What to produce - Whenever a line of the data below holds the string "every", copy that line.

━━ Dataset content ━━

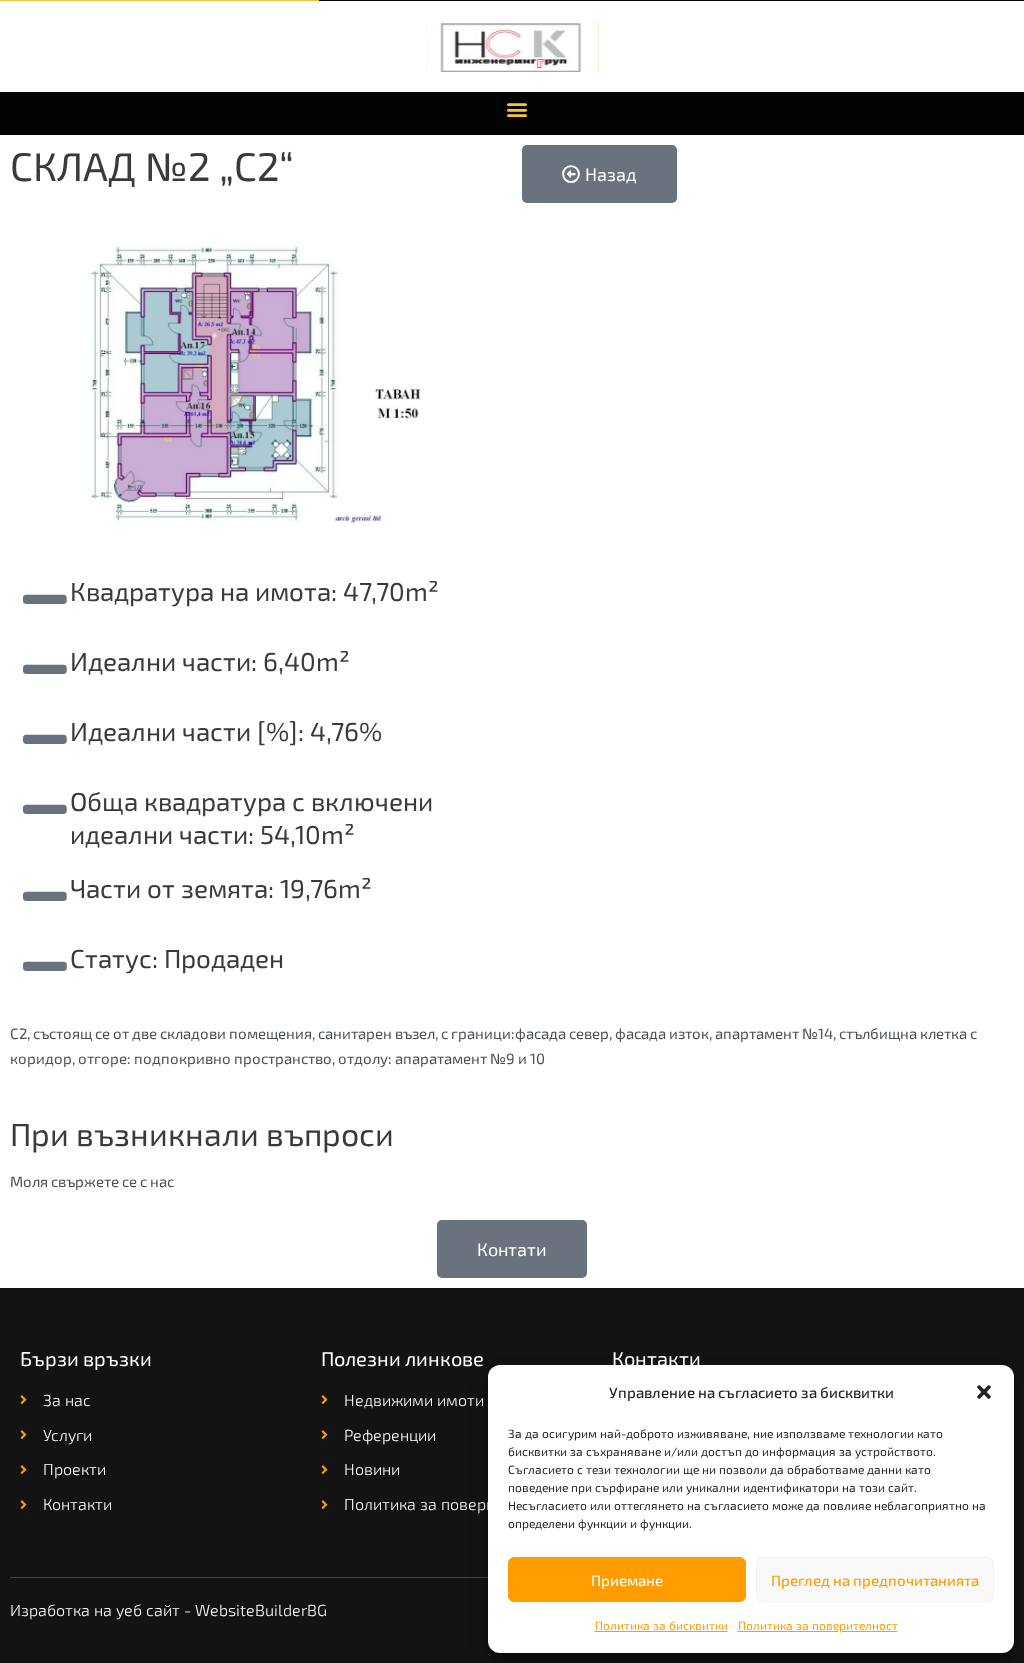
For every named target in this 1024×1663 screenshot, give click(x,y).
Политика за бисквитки (661, 1625)
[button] (984, 1392)
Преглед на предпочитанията (875, 1580)
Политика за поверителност (818, 1625)
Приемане (627, 1580)
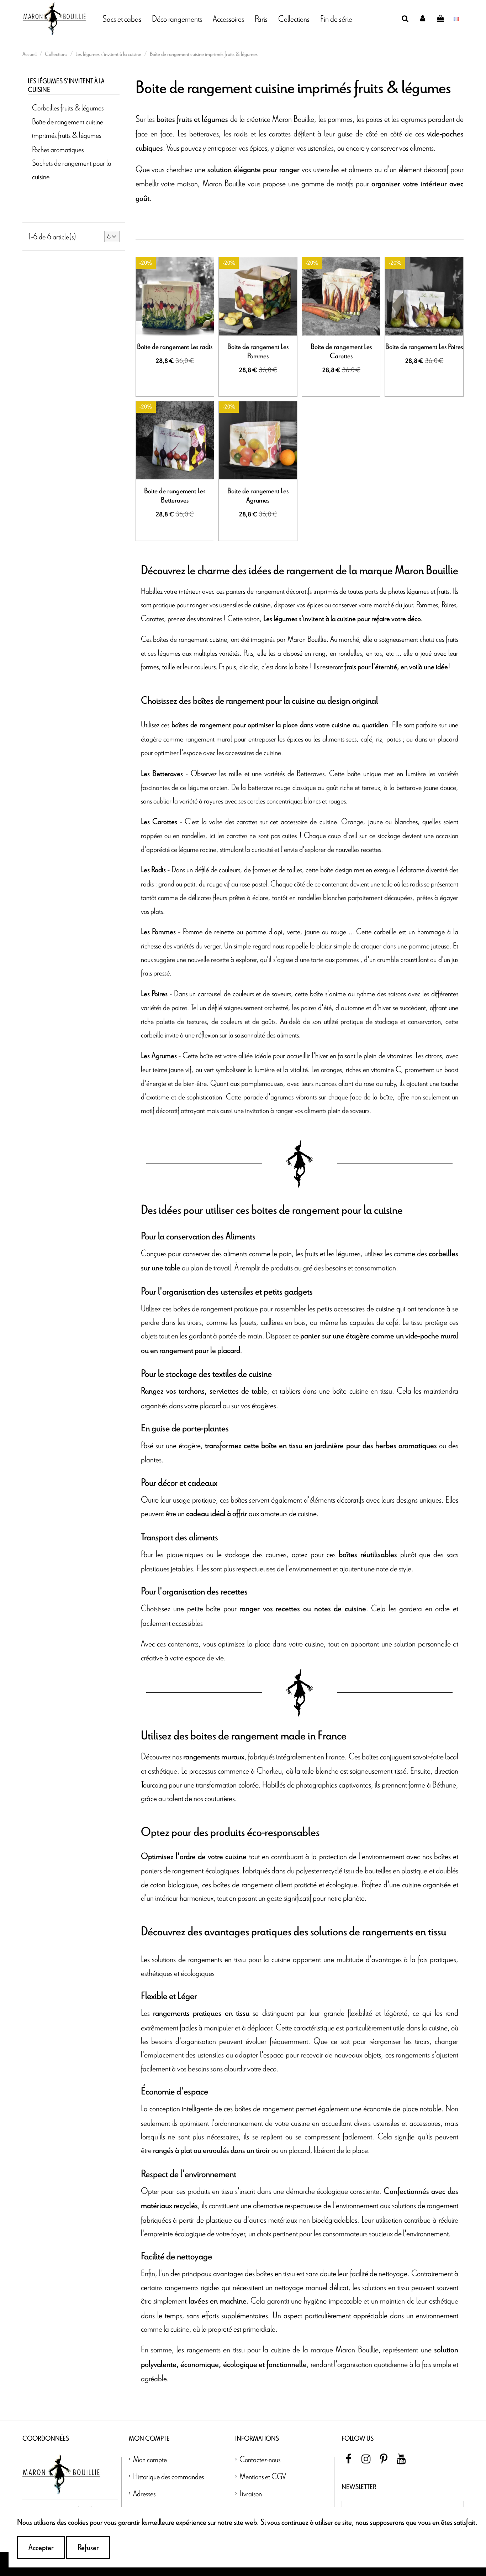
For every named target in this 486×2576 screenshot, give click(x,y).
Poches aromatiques (58, 149)
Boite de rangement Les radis (174, 347)
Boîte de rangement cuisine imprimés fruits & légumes (67, 128)
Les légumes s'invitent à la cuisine (66, 86)
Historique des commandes (168, 2476)
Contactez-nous (259, 2459)
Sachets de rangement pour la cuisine (71, 169)
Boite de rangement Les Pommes (258, 351)
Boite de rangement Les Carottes (341, 351)
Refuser (88, 2547)
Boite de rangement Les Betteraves (174, 496)
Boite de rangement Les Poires (424, 347)
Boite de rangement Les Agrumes (258, 496)
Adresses (144, 2493)
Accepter (40, 2547)
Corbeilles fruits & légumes (68, 107)
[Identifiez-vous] (423, 18)
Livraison (250, 2493)
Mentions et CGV (262, 2476)
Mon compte (150, 2459)
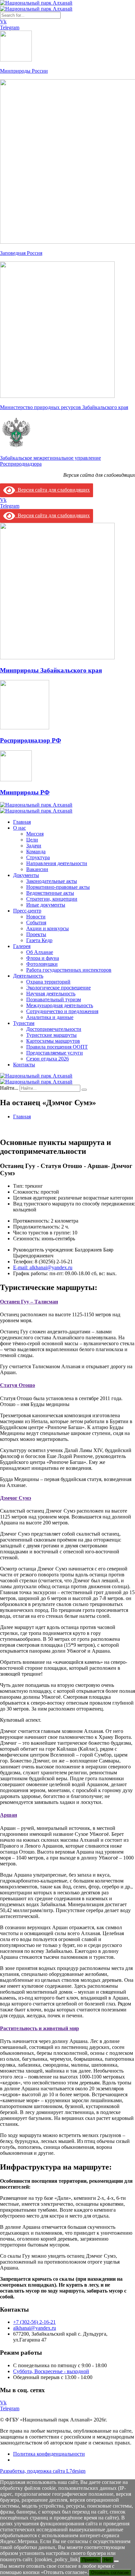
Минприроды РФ (24, 792)
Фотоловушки (42, 964)
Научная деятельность (50, 993)
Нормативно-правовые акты (58, 887)
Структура (38, 857)
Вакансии (37, 869)
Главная (22, 822)
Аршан (8, 1815)
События (36, 922)
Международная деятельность (59, 1005)
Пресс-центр (27, 910)
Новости (36, 916)
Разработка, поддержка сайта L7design (43, 2471)
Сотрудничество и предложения (62, 1011)
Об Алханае (39, 952)
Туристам (23, 1023)
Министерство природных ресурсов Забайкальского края (64, 407)
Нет (107, 2559)
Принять (90, 2559)
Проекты (36, 934)
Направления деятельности (56, 863)
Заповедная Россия (21, 253)
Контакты (24, 1064)
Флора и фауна (42, 958)
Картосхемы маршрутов (53, 1041)
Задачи (33, 845)
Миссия (35, 834)
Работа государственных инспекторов (68, 970)
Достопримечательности (53, 1029)
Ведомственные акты (50, 893)
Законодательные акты (51, 881)
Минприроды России (24, 71)
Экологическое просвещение (58, 987)
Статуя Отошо (17, 1385)
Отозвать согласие (110, 2572)
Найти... (9, 1088)
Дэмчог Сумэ (15, 1498)
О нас (19, 828)
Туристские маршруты (51, 1035)
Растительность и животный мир (39, 2028)
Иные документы (45, 905)
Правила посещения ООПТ (57, 1047)
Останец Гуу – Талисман (29, 1301)
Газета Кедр (39, 940)
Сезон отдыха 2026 (47, 1058)
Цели (32, 839)
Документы (26, 875)
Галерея (21, 946)
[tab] (67, 1302)
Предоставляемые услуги (54, 1053)
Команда (36, 851)
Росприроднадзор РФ (30, 740)
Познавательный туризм (53, 999)
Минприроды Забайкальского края (51, 670)
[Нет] (116, 2561)
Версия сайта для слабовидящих (52, 490)
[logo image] (36, 6)
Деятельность (28, 976)
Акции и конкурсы (47, 928)
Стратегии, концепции (51, 899)
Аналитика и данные (49, 1017)
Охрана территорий (48, 981)
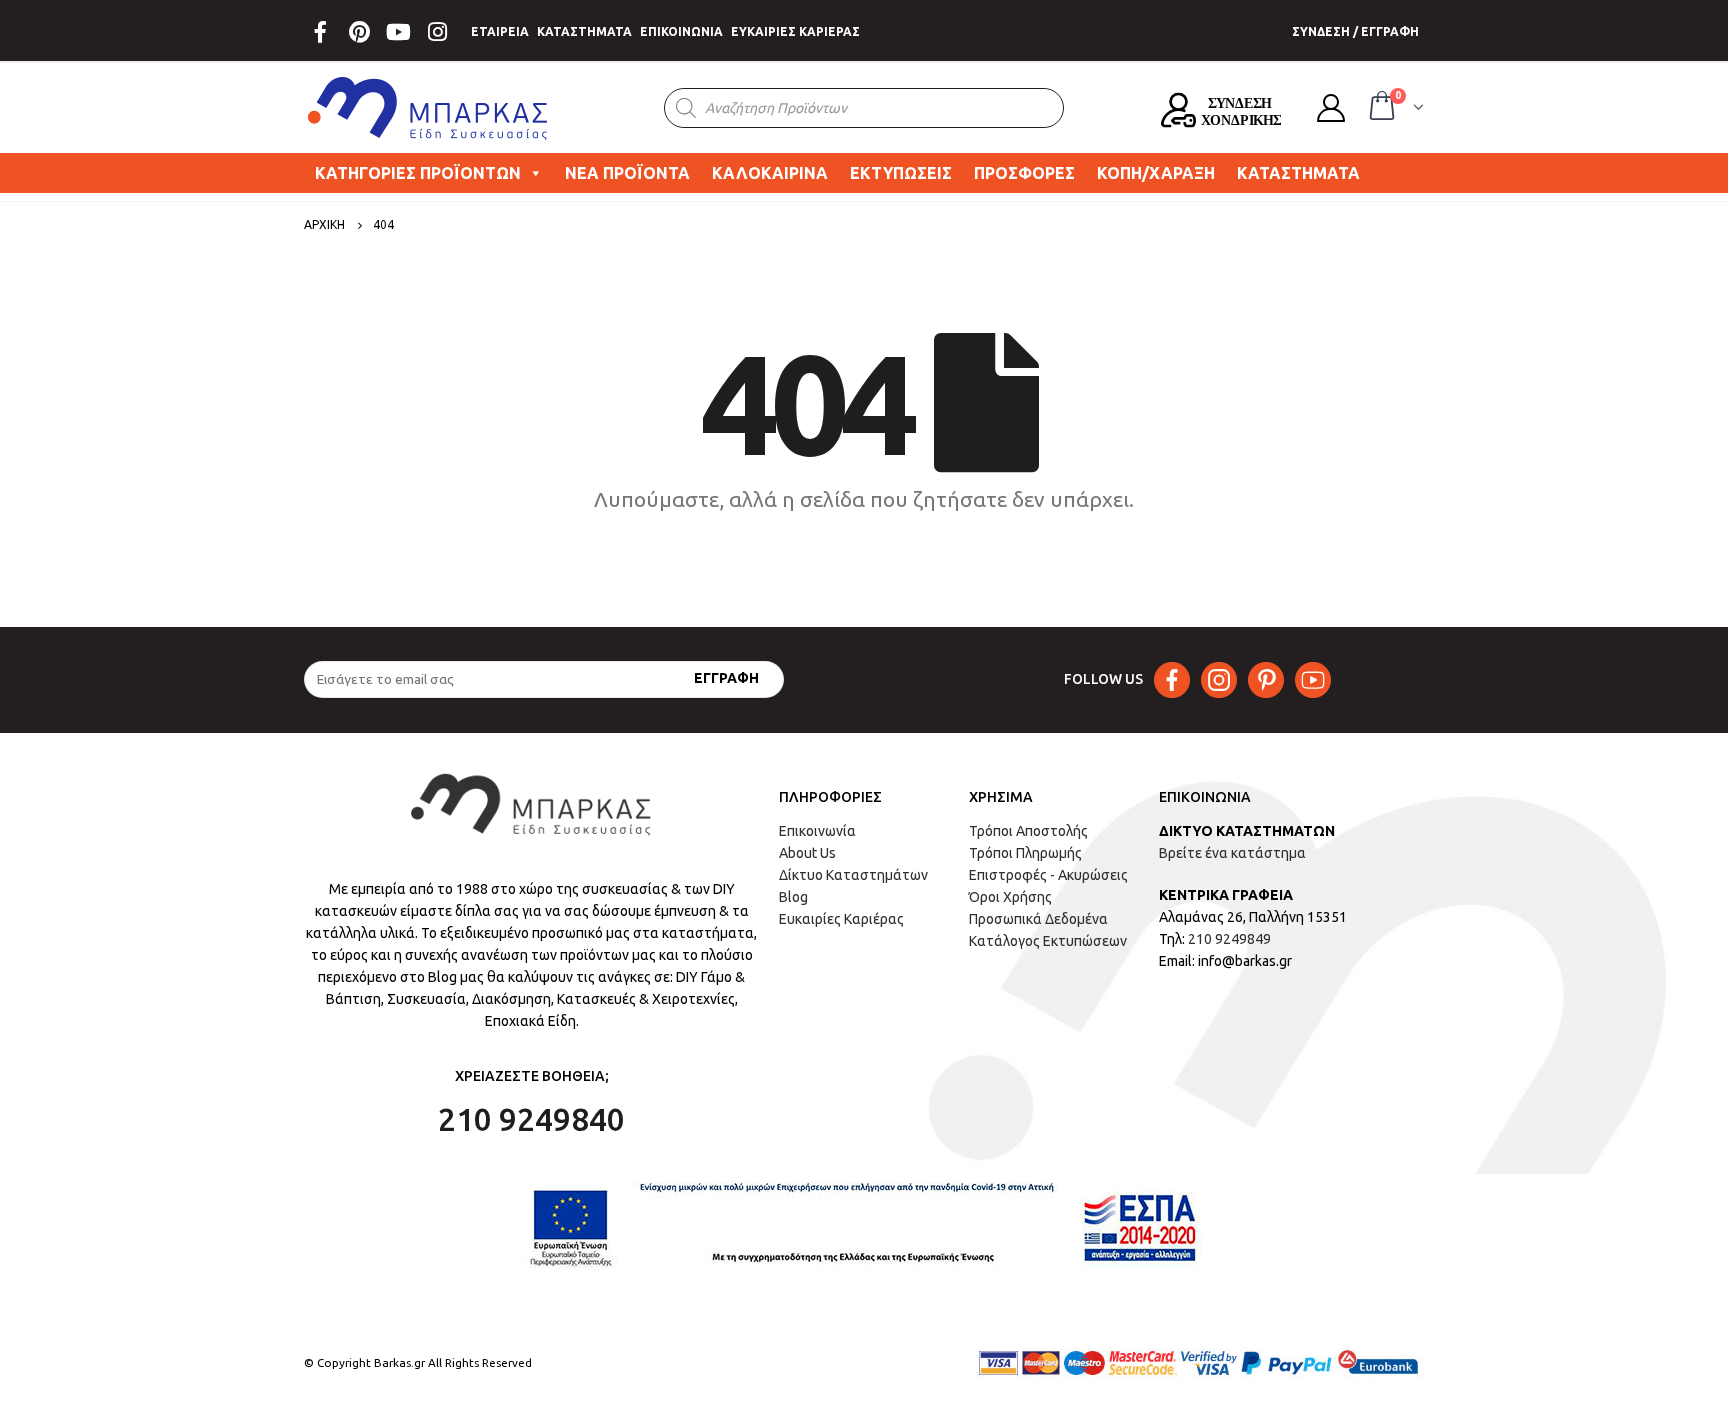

━━━

Finished exercise -
For every named target in this 1024×1663 screenshot, give click(x,y).
For every named target in this 486×2576 screenshot, give click(x,y).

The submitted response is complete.